Codieren Sie das cloud-init-Skript in das base64-Format.
Sie verwenden ein base64-Codierungstool, z. B. https://decode64base.com/, um die codierte Version Ihres cloud-init-Skripts zu generieren.
Stellen Sie die Deep Learning-VM bereit und übergeben Sie den base64-Wert des cloud-init-Skripts an den Eingabeparameter user-data.
Siehe Direktes Bereitstellen einer Deep Learning-VM auf einem vSphere-Cluster in VMware Private AI Foundation with NVIDIA oder Bereitstellen einer Deep Learning-VM mithilfe des Befehls „kubectl“ in VMware Private AI Foundation with NVIDIA.

Wenn Sie die Deep Learning-VM mithilfe eines Katalogelements in VMware Aria Automation bereitstellen, geben Sie die Details der PostgreSQL-Datenbank „pgvector“ an, nachdem Sie die virtuelle Maschine bereitgestellt haben.
1. Stellen Sie die Deep Learning-VM von Automation Service Broker bereit.
  Weitere Informationen finden Sie unter Bereitstellen einer Deep Learning-VM mithilfe eines Self-Service-Katalogs in VMware Private AI Foundation with NVIDIA.
  Warten Sie, bis die Bereitstellung abgeschlossen ist.

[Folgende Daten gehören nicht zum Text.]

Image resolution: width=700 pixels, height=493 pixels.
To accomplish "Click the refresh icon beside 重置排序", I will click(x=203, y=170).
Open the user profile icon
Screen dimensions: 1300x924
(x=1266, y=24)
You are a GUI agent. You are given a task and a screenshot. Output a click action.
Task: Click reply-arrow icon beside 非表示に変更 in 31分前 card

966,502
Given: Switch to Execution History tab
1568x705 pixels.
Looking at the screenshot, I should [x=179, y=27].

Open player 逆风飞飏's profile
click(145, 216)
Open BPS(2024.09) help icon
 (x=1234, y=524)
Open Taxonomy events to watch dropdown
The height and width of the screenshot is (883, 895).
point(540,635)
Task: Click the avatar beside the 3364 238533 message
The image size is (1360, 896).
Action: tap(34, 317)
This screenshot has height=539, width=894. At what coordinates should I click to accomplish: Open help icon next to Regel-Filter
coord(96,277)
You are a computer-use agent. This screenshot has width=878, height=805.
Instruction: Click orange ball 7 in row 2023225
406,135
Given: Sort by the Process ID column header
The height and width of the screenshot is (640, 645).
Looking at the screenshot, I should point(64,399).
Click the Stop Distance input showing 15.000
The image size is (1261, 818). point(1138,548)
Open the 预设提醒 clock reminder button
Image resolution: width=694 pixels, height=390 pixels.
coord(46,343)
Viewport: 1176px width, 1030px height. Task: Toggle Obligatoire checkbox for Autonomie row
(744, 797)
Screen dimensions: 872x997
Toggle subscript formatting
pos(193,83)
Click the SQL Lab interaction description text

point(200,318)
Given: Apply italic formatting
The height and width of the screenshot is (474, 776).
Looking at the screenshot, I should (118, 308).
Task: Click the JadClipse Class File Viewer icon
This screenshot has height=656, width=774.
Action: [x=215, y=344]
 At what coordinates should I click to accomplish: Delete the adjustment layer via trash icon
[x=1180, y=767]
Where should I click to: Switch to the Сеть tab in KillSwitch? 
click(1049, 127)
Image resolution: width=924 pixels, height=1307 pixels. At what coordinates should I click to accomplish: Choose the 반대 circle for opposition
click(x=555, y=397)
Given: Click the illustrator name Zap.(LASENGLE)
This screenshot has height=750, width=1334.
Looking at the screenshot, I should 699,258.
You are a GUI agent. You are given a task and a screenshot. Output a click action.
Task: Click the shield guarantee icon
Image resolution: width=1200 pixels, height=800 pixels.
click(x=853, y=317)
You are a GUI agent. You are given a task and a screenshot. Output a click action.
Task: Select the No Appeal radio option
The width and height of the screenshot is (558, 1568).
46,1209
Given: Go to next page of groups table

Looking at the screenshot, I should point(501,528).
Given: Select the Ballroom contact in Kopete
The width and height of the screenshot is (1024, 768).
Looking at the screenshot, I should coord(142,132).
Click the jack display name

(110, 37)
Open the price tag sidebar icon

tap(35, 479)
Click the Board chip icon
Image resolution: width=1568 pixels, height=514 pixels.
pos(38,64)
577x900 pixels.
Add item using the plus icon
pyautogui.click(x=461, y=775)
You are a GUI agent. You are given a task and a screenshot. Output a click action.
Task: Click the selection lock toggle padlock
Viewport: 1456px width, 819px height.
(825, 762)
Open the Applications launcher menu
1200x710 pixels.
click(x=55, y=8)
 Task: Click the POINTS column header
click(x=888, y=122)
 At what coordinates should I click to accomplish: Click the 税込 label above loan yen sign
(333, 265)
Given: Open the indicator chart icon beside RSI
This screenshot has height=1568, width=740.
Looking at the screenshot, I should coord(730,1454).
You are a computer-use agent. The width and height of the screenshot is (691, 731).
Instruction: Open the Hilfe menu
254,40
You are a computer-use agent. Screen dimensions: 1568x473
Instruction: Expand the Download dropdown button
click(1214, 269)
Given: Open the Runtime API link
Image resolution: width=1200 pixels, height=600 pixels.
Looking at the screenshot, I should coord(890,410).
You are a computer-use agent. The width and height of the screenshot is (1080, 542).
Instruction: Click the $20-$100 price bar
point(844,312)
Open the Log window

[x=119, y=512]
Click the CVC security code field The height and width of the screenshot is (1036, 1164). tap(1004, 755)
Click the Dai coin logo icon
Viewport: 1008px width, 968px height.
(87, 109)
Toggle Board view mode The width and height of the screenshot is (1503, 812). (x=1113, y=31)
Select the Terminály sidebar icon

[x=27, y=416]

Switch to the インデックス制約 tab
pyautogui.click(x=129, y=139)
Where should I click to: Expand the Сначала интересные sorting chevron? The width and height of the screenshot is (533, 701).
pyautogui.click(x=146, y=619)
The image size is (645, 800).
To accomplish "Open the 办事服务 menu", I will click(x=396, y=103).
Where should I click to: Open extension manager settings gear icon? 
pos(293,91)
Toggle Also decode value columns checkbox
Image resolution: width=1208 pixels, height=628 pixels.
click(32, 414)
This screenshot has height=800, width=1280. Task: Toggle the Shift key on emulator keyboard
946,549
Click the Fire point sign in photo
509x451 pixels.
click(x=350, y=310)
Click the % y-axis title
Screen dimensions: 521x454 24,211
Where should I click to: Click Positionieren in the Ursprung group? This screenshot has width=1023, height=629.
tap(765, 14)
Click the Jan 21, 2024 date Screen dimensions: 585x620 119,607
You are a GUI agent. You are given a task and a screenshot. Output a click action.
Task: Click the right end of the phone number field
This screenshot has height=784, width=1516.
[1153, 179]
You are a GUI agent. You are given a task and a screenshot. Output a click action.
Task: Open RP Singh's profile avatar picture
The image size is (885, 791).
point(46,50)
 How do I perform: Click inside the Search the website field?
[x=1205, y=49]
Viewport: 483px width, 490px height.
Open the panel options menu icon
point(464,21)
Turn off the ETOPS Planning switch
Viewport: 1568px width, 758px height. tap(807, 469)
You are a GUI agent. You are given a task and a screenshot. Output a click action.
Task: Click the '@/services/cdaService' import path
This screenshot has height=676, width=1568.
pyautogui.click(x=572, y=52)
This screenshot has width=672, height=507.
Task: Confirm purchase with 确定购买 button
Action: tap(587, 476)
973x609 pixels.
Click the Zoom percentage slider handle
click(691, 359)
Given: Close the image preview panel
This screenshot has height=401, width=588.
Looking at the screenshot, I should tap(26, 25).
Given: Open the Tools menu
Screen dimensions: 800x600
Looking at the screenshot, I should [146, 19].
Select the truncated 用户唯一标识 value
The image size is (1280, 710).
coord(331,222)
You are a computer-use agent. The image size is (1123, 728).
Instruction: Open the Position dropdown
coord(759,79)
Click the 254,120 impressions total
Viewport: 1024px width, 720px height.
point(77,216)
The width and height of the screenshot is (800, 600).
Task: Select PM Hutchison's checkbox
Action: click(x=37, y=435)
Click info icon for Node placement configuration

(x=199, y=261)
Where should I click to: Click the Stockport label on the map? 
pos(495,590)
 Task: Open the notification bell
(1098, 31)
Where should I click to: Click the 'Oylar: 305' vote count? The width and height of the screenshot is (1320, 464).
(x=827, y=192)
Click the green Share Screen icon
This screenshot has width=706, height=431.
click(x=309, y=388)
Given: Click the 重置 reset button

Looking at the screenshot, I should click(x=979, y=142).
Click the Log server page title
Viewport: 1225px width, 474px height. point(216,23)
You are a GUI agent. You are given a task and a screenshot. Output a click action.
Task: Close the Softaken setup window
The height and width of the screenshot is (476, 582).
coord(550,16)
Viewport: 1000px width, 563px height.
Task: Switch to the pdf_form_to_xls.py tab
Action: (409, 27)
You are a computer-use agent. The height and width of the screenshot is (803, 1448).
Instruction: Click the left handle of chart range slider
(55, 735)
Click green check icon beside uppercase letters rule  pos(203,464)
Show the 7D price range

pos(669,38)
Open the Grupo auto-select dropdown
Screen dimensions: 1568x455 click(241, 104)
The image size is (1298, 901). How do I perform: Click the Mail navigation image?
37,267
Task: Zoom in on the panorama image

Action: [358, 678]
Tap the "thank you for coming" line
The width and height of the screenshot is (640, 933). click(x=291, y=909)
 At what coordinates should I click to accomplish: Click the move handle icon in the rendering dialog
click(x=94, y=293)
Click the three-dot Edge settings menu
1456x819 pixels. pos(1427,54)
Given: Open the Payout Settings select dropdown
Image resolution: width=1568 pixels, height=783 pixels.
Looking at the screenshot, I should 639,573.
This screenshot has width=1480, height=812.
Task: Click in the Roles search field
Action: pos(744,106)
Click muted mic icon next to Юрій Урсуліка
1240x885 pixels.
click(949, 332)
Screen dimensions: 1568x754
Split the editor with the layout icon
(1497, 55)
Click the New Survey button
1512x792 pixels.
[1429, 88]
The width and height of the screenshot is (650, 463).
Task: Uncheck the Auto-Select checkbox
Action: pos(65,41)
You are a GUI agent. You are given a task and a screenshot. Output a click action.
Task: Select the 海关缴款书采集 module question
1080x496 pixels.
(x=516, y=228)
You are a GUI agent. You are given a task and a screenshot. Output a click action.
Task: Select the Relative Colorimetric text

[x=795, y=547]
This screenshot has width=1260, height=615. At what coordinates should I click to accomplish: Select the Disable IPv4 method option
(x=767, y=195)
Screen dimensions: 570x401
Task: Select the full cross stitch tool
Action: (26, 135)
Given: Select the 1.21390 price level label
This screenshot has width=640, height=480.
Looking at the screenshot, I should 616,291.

2. Navigieren Sie zu Nutzung > Bereitstellungen > Bereitstellungen und suchen Sie die Bereitstellung der Deep Learning-VM.
3. Speichern Sie im Abschnitt Workstation-VM die Details für die SSH-Anmeldung bei der virtuellen Maschine.
4. Melden Sie sich bei der Deep Learning-VM über SSH mit den in Automation Service Broker verfügbaren Anmeldedaten an.
5. Fügen Sie die folgenden pgvector-Variablen zur Datei /opt/data/compose.env hinzu:
```
POSTGRES_HOST_IP=pgvector_db_ip_address
POSTGRES_PORT_NUMBER=5432
POSTGRES_DB=pgvector_db_name
POSTGRES_USER=pgvector_db_admin
POSTGRES_PASSWORD=encoded_pgvector_db_admin_password
```
6. Starten Sie die NVIDIA RAG-Multi-Container-Anwendung neu, indem Sie die folgenden Befehle ausführen.
  Beispielsweise für NVIDIA RAG 24.03:
```
cd /opt/data
```
```
docker compose -f rag-docker-compose_v24.03/rag-app-text-chatbot.yaml down
```
```
docker compose -f rag-docker-compose_v24.03/docker-compose-vectordb.yaml down
```
```
docker compose -f rag-docker-compose_v24.03/docker-compose-vectordb.yaml up -d 
```